Kebencian yang ada pada diri seorang anak adalah akibat didikan yang ditanam oleh lingkungannya. Seorang anak yang dibesarkan dan dididik dalam suasana kebencian, akan tumbuh di dalam dadanya perasaan benci. Seorang anak yang terus-menerus mendengar khutbah kebencian kepada suatu kelompok, dia akan tumbuh dengan kebencian itu kepada kelompok tertentu. Tak peduli apakah dia sungguh-sungguh tahu tentang kelompok tersebut atau tidak.
Bayangkan, ada seorang anak yang masih duduk di bangku sekolah dasar, tapi sangat membenci romo atau pendeta. Dari manakah perasaan benci itu lahir? Bisa dipastikan karena kebencian itu ditanamkan ke dalam dirinya oleh orang-orang di sekitarnya, mungkin orang tua atau gurunya. Ketika dia beranjak dewasa, dia akan menyimpan kebencian itu terus-menerus. Jika dia tetap berada di lingkungan yang sama, dia bahkan akan merawat kebencian itu sampai mati, tanpa alasan sedikit pun.

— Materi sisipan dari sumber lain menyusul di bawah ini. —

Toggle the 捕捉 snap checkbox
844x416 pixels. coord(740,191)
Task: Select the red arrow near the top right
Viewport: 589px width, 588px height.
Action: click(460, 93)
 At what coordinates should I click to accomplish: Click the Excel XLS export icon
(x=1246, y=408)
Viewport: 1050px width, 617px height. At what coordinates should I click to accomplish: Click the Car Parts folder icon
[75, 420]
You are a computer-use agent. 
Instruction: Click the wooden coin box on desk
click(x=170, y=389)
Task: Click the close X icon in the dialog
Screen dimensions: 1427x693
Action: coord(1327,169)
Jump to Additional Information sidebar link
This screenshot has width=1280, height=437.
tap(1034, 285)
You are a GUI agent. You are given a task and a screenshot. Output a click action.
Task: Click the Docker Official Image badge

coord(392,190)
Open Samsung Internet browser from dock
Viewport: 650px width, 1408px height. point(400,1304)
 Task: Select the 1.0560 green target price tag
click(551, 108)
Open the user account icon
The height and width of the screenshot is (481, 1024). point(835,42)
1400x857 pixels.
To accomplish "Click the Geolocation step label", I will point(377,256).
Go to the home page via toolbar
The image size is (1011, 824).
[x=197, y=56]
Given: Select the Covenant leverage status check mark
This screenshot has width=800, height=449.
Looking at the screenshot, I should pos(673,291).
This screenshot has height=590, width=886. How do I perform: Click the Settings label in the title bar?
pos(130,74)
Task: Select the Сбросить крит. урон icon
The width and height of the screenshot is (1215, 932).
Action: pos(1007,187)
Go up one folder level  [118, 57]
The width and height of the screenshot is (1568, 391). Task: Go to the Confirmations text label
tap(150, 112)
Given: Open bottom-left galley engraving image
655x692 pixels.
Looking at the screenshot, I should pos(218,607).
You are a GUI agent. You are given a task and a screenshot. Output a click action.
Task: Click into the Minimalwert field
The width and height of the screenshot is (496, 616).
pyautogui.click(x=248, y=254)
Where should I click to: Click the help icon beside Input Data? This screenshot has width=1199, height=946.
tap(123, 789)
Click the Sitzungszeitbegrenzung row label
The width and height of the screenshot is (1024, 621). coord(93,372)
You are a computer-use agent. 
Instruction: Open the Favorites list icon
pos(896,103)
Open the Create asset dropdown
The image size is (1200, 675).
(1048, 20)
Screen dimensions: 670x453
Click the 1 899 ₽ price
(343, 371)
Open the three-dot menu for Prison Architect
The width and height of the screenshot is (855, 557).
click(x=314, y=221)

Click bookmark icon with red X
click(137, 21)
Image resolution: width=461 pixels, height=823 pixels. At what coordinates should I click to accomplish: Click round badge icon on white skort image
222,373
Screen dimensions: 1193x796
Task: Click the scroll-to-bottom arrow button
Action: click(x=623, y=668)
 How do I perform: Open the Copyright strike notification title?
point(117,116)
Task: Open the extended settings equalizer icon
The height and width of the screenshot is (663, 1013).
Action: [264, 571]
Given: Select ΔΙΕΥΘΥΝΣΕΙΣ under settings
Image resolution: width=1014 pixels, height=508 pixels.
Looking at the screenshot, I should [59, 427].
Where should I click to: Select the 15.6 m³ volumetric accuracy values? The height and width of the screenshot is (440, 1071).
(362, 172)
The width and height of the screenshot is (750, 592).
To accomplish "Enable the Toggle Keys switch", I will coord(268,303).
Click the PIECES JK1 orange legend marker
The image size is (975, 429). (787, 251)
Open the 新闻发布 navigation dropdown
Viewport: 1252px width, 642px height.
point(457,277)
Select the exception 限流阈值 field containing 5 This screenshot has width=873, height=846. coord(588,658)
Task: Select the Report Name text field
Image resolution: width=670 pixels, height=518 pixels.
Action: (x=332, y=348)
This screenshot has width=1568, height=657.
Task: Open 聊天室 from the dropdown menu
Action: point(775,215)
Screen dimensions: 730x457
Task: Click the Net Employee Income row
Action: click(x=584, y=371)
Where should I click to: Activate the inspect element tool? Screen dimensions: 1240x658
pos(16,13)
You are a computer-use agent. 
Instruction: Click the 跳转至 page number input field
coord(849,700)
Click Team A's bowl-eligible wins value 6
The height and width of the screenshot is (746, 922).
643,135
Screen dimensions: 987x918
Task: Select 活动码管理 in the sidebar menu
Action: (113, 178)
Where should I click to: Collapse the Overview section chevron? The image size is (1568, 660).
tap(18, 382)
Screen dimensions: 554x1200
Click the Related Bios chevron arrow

Di saat hampir semua lembaga riset memberi warning terkait fenomena radikalisasi di perguruan tinggi (yang paling mengejutkan banyak pihak adalah saat BNPT di tahun 2018 mengeluarkan data tentang radikalisasi di sepuluh perguruan tinggi negeri top di Indonesia, salah satunya UNAIR Surabaya), suara seorang mahasiswi baru Universitas Airlangga Surabaya sungguh seperti tetesan embun. Di saat banyak pihak yang menilai bahwa generasi milenial hanya tahu hura-hura dan pemikiran yang dangkal, suara si mahasiswi ini seperti membalik cibiran itu.
Dia berkisah bahwa dia terlahir dari keluarga yang sangat yang kental dengan agama, khususnya Islam. Sekalipun demikian, sejak kecil dia sudah dibiasakan berjumpa dengan keragaman. Dia bahkan mengaku pernah didoakan seorang romo, teman ayahnya, agar menjadi anak shalihah. Rupanya pengalaman perjumpaan ini membuat dia tumbuh menjadi remaja yang tidak bisa menerima ada seorang ustadz yang ceramahnya begitu merendahkan keyakinan orang lain.
Saya salinkan apa adanya statusnya di akun instagramnya di sini:
“Papa saya Islam. Saya Islam, dan keluarga besar saya semua Islam. Papa dari keluarga kyai. Tapi papa sering mendapat panggilan mengajar di gereja untuk memberi seminar, mengajar Romo-romo baru, dll. Sering juga saya bersama keluarga diajak ke gereja untuk refreshing dan melihat-lihat seperti apa aktivitas orang-orang non-Muslim di gereja.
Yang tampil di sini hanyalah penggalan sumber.